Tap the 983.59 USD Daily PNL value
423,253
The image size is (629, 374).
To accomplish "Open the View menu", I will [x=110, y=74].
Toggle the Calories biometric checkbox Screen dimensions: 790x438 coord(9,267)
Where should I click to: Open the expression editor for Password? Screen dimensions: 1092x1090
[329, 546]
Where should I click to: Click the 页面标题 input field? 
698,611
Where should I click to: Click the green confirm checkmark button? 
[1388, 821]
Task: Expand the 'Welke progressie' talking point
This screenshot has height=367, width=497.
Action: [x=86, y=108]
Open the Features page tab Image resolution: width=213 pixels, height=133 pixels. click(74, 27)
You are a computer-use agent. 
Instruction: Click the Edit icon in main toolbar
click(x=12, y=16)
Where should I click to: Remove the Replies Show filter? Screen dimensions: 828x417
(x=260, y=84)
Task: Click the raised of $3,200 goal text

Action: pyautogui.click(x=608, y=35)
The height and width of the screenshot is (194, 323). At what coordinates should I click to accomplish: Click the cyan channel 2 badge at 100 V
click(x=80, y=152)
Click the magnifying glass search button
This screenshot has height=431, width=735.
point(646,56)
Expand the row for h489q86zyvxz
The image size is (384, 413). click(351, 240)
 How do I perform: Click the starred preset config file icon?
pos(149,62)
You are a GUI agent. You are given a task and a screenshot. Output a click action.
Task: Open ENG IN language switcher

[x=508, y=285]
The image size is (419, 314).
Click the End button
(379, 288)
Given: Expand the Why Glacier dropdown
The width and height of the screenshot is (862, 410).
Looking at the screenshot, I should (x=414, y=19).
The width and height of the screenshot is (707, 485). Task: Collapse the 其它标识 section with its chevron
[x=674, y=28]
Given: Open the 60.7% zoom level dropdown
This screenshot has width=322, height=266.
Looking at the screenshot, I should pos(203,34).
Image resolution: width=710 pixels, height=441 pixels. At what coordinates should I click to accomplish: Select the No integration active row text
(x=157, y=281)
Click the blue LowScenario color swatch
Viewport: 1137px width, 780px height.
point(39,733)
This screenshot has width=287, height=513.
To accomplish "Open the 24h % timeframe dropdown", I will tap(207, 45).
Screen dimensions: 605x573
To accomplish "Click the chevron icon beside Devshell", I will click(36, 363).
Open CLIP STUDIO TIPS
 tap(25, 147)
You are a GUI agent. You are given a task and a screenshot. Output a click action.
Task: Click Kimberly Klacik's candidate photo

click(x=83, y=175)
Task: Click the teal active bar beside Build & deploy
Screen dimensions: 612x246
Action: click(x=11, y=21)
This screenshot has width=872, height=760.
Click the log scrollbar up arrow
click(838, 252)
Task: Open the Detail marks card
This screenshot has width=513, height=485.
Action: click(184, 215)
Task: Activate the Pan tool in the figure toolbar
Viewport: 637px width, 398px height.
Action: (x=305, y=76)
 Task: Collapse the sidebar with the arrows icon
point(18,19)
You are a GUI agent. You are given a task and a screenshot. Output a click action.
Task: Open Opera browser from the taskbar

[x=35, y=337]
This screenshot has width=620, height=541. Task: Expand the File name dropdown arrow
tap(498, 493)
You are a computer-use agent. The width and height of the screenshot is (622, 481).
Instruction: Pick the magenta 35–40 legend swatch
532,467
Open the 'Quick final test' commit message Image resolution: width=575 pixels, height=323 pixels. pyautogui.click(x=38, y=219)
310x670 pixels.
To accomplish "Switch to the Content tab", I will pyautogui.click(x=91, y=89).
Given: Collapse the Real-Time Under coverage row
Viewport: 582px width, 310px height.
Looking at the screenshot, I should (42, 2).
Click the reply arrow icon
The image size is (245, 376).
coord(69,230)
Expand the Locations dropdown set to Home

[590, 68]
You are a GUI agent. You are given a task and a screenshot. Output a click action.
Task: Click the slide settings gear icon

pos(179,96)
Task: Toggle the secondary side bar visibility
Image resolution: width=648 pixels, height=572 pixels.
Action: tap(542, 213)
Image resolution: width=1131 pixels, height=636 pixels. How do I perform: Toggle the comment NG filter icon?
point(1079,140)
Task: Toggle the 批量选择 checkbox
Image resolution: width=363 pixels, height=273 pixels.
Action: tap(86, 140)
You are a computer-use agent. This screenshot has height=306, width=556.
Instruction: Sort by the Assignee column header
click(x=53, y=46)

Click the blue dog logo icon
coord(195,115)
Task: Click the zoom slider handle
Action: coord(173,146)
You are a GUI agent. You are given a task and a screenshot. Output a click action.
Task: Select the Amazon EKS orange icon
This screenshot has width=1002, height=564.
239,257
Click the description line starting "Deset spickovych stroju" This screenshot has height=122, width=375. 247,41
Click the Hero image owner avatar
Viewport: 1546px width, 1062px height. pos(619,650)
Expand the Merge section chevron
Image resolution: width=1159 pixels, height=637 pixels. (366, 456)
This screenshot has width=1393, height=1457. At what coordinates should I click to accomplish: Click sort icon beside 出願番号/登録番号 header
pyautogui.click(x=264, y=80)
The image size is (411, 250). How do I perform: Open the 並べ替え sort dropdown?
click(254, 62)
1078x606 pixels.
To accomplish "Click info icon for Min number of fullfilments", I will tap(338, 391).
══════
_Work instructions_.
Scan the material above for the string "checkbox" and report each line where you find it.

_Result of this exercise_.
Toggle the Calories biometric checkbox Screen dimensions: 790x438 coord(9,267)
Task: Toggle the 批量选择 checkbox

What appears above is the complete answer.